Wow. This sh1t is like an automatic mini "trading halt". I can't imagine a more disruptive thing for the exchange to do (even if on minute timescales). Just going through this mentally, I can already see that if this does get triggered, there's gonna be a crazy and violent rapid increase in total order post/cancel rates, and even across multiple contracts, underlyings, exchanges...wow. https://www.cmegroup.com/education/demos-and-tutorials/understanding-velocity-logic.html
No, the broker doesn't "fire" the stop. One price traded, or lower, than the price the stop was set at, the broker will send either market orders, for a regular stop order, or limit orders, for a stop limit, to the exchange.
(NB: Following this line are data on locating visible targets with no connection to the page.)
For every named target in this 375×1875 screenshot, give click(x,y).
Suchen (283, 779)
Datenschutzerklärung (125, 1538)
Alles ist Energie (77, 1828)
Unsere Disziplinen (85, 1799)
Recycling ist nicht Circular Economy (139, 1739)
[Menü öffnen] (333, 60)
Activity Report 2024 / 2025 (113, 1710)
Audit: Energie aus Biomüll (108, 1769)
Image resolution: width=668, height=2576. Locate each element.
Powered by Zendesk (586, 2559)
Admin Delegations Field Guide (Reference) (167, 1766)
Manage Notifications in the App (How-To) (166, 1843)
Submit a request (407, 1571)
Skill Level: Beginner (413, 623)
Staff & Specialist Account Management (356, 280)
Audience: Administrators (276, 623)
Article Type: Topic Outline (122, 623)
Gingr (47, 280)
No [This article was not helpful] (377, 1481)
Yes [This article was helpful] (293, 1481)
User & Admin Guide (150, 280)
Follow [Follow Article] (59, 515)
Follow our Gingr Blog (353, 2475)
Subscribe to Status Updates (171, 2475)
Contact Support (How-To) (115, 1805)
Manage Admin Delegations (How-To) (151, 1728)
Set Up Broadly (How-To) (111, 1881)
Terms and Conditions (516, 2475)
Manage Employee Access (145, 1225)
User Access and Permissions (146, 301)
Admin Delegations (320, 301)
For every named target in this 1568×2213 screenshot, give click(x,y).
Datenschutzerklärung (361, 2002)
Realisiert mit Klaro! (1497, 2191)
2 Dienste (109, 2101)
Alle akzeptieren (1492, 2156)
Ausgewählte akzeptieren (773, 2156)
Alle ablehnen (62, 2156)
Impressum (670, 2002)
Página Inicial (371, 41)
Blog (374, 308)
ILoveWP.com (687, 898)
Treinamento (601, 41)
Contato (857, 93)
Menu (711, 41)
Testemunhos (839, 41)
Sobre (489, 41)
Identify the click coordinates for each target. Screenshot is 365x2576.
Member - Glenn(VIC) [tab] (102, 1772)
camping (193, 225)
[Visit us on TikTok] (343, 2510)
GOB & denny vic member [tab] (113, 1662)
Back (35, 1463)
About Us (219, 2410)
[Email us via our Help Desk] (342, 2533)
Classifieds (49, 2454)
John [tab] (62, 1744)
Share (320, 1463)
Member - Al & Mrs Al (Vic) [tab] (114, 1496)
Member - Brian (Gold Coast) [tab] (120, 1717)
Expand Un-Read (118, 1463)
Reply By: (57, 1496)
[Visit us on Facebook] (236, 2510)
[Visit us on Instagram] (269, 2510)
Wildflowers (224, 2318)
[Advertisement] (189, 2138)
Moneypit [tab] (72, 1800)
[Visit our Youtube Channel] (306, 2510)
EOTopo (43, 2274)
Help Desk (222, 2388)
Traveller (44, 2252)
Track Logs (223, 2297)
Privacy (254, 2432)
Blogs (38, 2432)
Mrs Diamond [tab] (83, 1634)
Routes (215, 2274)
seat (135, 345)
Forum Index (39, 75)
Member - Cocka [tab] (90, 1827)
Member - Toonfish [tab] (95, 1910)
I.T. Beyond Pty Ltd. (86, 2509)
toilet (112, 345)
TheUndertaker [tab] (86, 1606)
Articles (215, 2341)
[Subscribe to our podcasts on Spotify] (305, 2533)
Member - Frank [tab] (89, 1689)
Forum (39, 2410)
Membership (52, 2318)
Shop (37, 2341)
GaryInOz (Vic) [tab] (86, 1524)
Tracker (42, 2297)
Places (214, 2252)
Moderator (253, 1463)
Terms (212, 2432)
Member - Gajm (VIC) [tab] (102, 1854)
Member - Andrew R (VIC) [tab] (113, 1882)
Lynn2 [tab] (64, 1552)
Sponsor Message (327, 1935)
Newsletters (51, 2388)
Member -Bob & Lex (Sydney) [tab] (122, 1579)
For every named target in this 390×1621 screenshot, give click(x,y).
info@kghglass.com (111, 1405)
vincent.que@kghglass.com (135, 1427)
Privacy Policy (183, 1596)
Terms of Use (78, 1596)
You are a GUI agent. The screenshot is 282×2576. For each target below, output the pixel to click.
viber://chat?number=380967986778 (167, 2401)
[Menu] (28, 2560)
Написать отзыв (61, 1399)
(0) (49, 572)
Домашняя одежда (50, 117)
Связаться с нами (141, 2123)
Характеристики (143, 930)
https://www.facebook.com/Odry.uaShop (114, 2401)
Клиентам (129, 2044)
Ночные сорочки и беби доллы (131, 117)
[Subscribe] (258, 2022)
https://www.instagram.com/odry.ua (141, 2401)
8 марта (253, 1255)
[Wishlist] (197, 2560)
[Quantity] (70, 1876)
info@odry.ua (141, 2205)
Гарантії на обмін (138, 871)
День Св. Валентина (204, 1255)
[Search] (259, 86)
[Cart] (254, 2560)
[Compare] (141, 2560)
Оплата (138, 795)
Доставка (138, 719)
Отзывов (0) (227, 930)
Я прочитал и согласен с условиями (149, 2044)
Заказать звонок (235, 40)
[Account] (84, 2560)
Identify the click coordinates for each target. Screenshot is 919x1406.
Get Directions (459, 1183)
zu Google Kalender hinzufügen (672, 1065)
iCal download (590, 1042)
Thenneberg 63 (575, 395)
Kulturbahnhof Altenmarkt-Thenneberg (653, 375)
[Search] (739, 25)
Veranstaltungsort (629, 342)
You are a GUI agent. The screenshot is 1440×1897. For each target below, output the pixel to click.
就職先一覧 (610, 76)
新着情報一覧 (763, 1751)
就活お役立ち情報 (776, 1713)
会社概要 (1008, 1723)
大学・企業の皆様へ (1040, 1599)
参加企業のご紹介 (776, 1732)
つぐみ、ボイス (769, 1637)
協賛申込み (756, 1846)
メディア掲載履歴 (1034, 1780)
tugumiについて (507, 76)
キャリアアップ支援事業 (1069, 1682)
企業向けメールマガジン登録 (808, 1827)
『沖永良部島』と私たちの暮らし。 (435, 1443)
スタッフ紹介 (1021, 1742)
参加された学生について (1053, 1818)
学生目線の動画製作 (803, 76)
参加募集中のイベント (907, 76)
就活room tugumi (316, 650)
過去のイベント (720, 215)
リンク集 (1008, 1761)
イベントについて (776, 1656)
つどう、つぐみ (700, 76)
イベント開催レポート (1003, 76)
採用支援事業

Right. It would be a fucking nightmare scenario for retail day traders... as it was for the OP. However, other than interest rate decisions, it's probably a rare occurrence during RTH, but if it happens to you, you're screwed. So you either accept the risk, or, like @p0box4 said, you never, ever have an open position going into any kind of news.
Out of interest how often does this Velocity Logic malarkey get triggered in the Stock Index Futures? Anyone know?? You would think it gets triggered on CPI, NFP, FOMC days when there is a large price spike. Which is quite often. But no one has ever mentioned seeing it before, at least not on ET? Is it a new thing??
From the CME site, they said it's a 1000ms lookback that's live during RTH. If the book gets swept too hard (check the site and GCC disclosures for specifics), they halt trading in the futures and options, pending a trading restart. Seems like it's designed to protect the futures/FOPs MMs (I know they aren't called that). Basically, this is the way CME quantitatively defines a 'disorderly market'. (Sweep our book inside 1 sec and you get a 'time-out' lol)
OK Then why was it accepted and executed by the exchange if things were in an velocity event? It seems to me the broker fired the market OR limit order AFTER the event thus causing the OP loss. So he could be fulling his obligation to the trader but at no loss to the broker. Or the broker takes the opposite side clears out the order for the trader and makes money cause he the broker gets long at a discount price. The one getting screwed in this nightmare is the trader..not the broker or the exchange. Best to just hedge.